Megan Fields Arness stepped forward. “Liza, the point is that we’re searching for the two girls. Finding them is of the highest importance to the Breeds, to ensure the Genetics Council doesn’t acquire them for whatever research purposes they have in mind. There’s nothing nefarious in the least in the Breeds’ wish to find them.”
The knowledge that Megan would lie to her—probably was lying to her—had her fighting back the sting of tears.
She had known Megan most of her life.
Megan’s grandfather and Isabelle, Chelsea, and Claire’s were both part of the chiefs of the Six Tribes. Besides that, the Martinez family was a very close unit and socialized together often.

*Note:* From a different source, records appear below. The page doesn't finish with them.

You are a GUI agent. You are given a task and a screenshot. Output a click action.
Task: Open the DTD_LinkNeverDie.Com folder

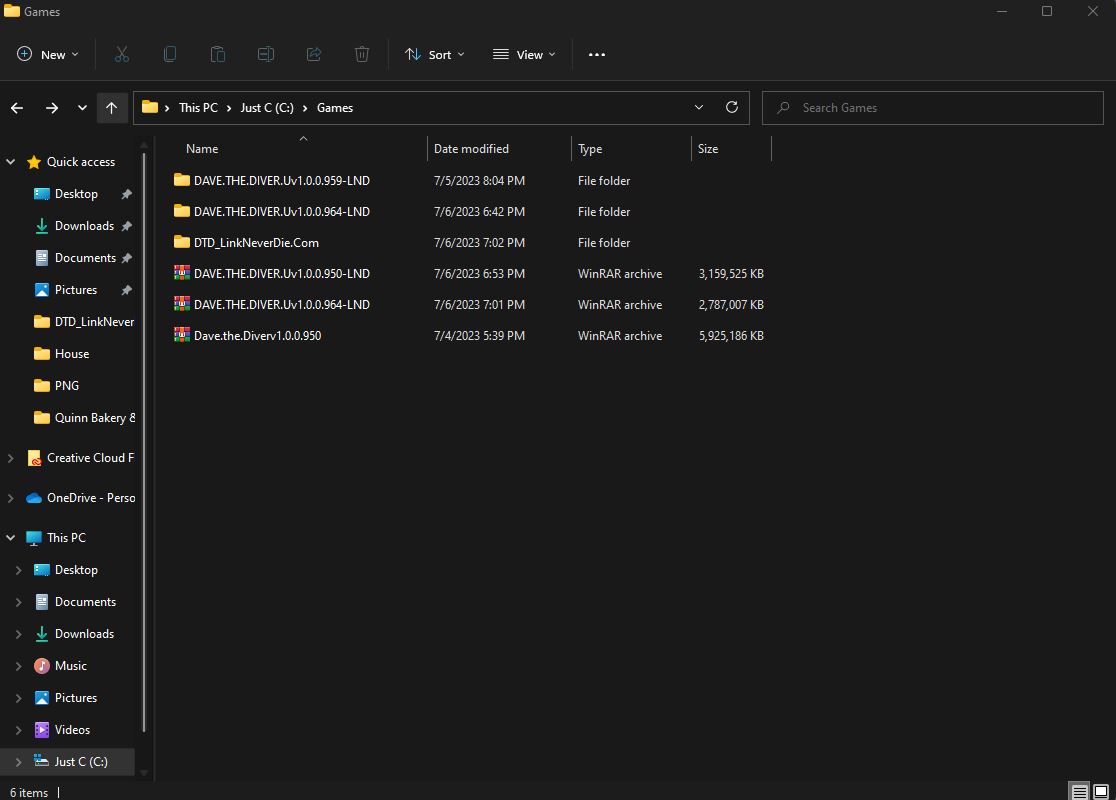pyautogui.click(x=254, y=242)
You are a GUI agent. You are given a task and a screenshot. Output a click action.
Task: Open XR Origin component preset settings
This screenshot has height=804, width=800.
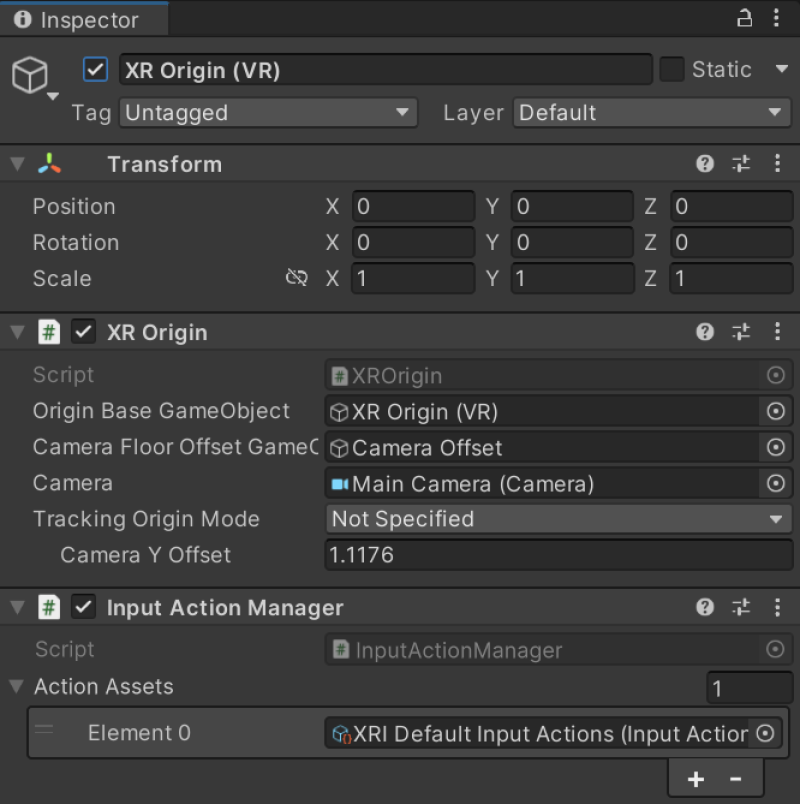741,332
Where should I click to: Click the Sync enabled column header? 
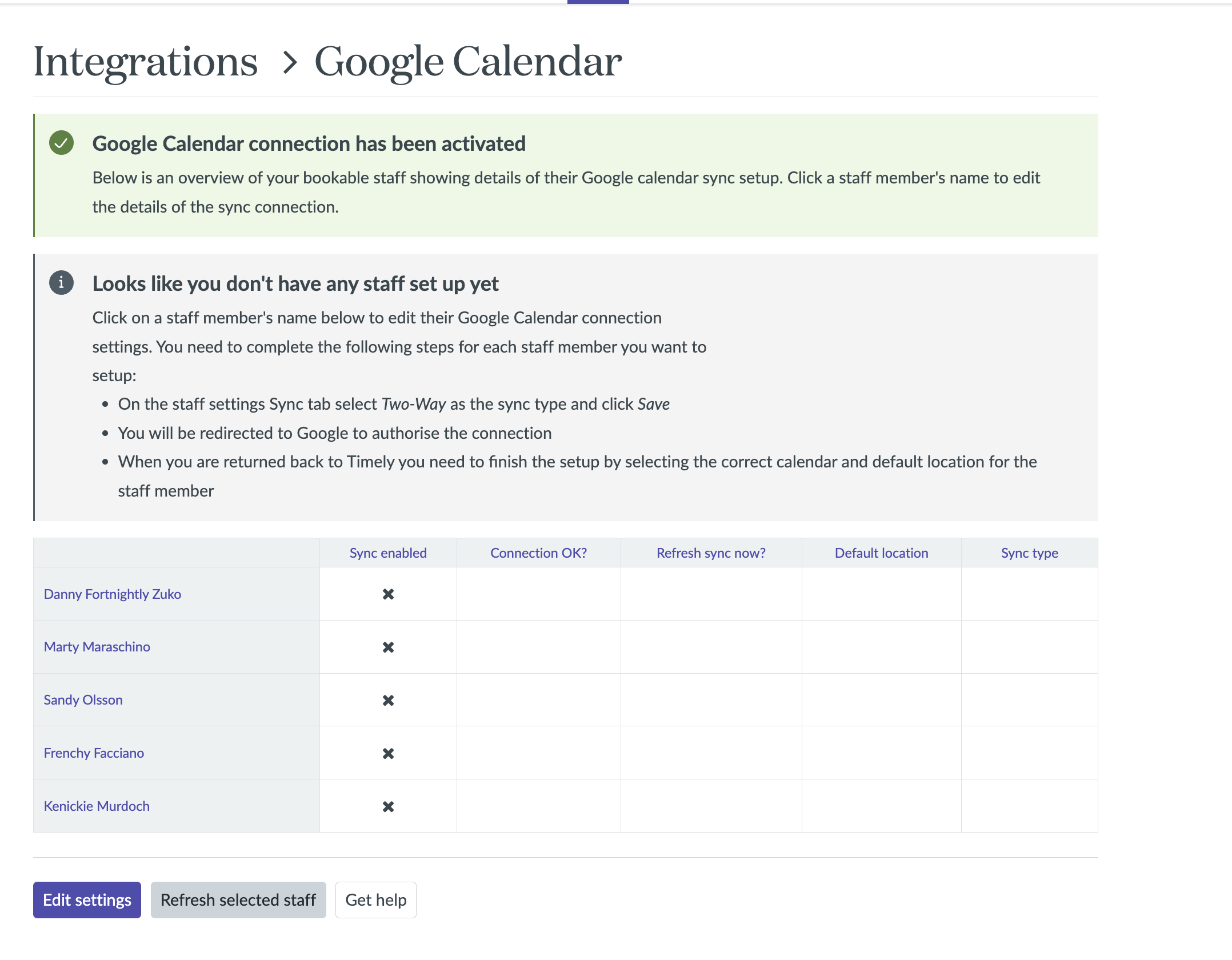pos(388,553)
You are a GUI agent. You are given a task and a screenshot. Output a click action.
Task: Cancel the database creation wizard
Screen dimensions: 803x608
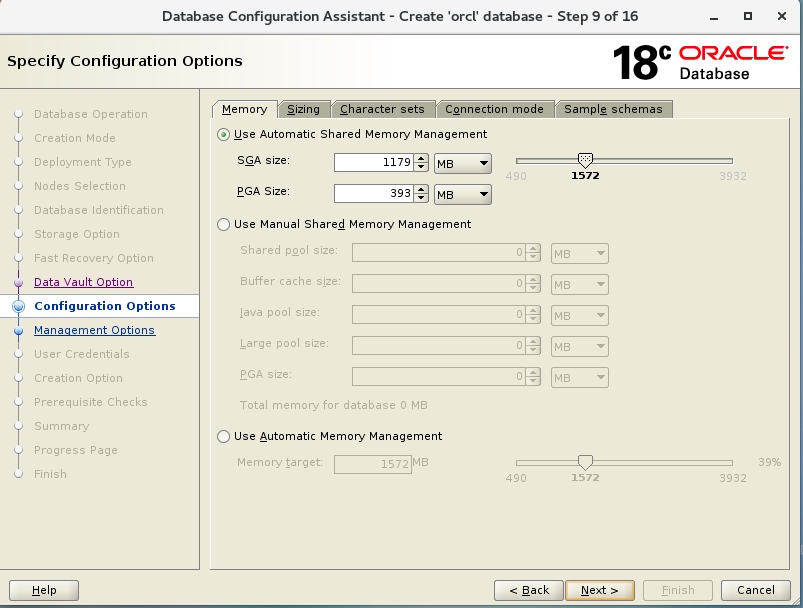[755, 590]
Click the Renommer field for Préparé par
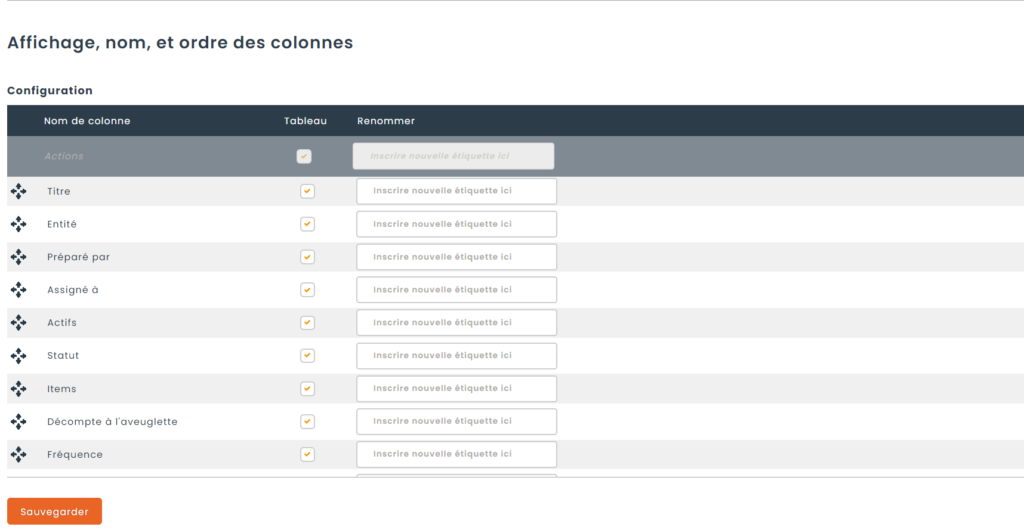This screenshot has height=530, width=1024. point(456,257)
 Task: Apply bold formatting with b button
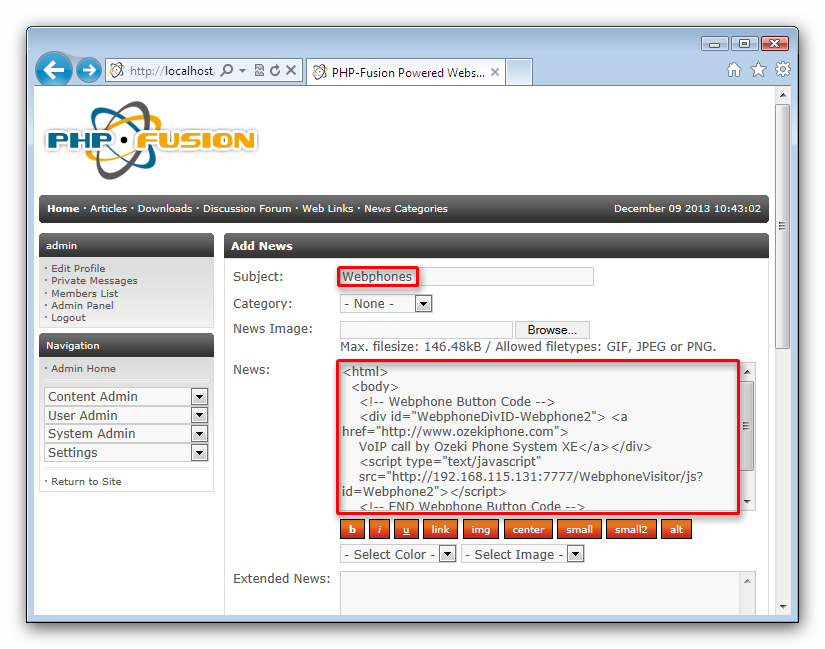pos(352,530)
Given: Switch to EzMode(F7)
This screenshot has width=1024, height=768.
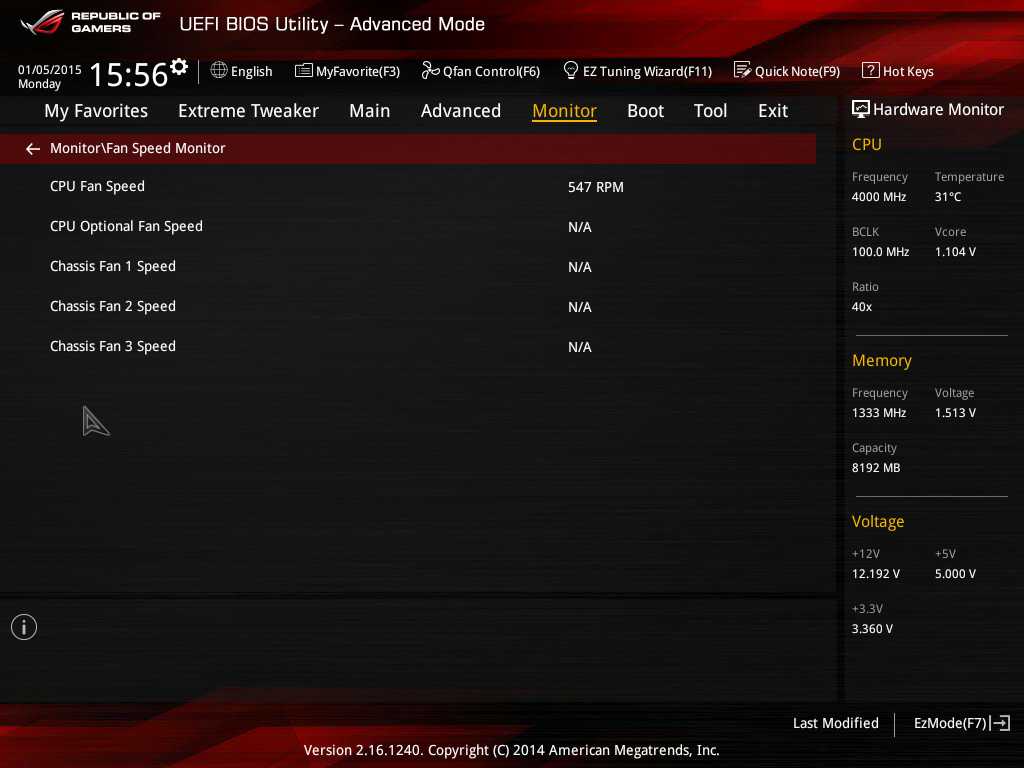Looking at the screenshot, I should (961, 723).
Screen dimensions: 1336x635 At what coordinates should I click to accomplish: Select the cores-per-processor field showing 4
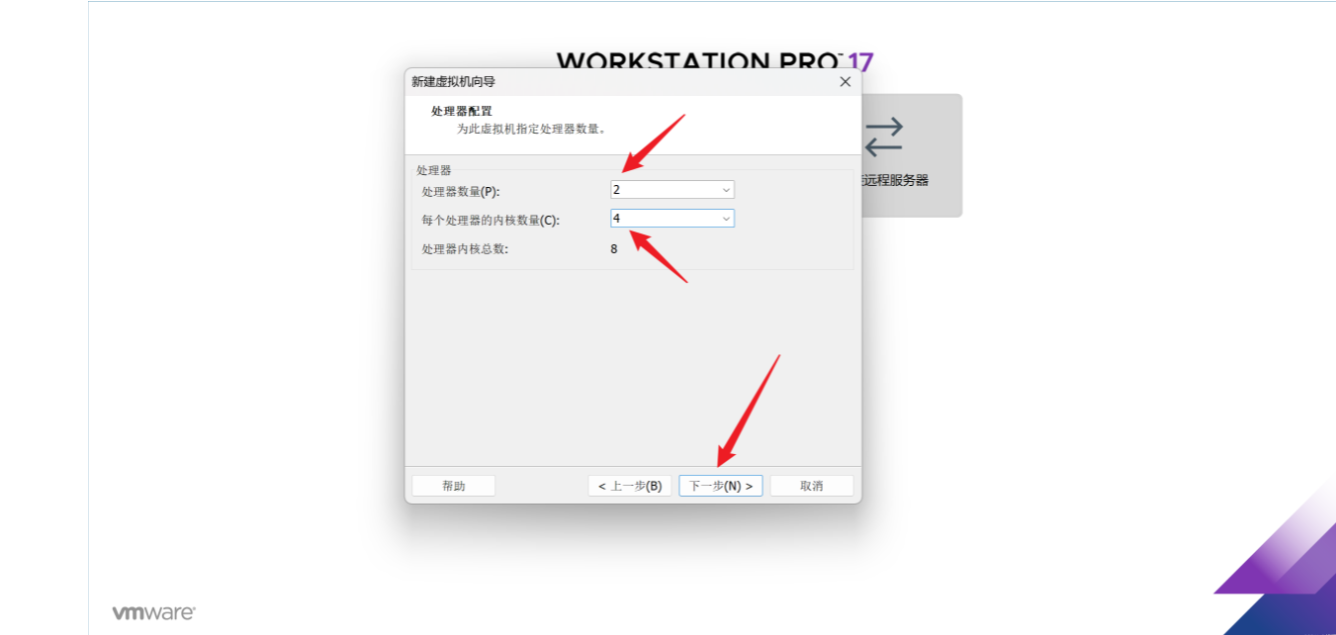pyautogui.click(x=672, y=218)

They were friends—or so she had thought. Friends weren’t supposed to lie to each other to this extent.
“Well, there’s nothing nefarious in the least about the fact that I haven’t seen or heard of them. But I would like to know what the hell they have to do with me?” Liza stared back at Megan, meeting her gaze and wishing she could find that sense of calm that Megan seemed to hold in her dark brown eyes.
“Those girls are currently the focus of a search by the Genetics Council as well as the Breeds,” Megan told her. “They were part of an experiment that lasted for more than a decade. The two girls and the two Breeds all survived but disappeared about ten years ago. We have to find them before the Genetics Council does.”
And if the four had disappeared and never come forward, then it was apparent they didn’t want to be found.
“Why?” Liza questioned her. “Why would you believe you have the right either to find them or to acquire them?”
Damn, she felt sorry for the former kids now being hunted by two such powerful, merciless forces.
“If we don’t,” Stygian said, stepping forward, his voice dark and rough, rasping over her senses like velvet, “then trust me, Ms. Johnson, the Genetics Council will make damned sure they regret the fact that the Council found them rather than the Breeds.”
She had to physically restrain the shiver that wanted to race across her flesh at the sound of his voice caressing her senses. It reminded her of dark, wicked sex.
Of sinning in the most pleasurable of ways.
Every cell in her body tingled at the sound. Her breasts became swollen and heavy, her nipples taut and eager for touch. And between her thighs, her clit throbbed in heightened alert as she suddenly became aware of the emptiness in her vagina.
Damn.
No man had the right to make a woman so aware of the fact that a male wasn’t possessing her.
“Well, if I could help you, I would,” she assured, stepping back carefully as he moved just behind Jonas Wyatt. “The fact is, though, that I can’t. As I stated, I don’t know them, nor do I know who they are.”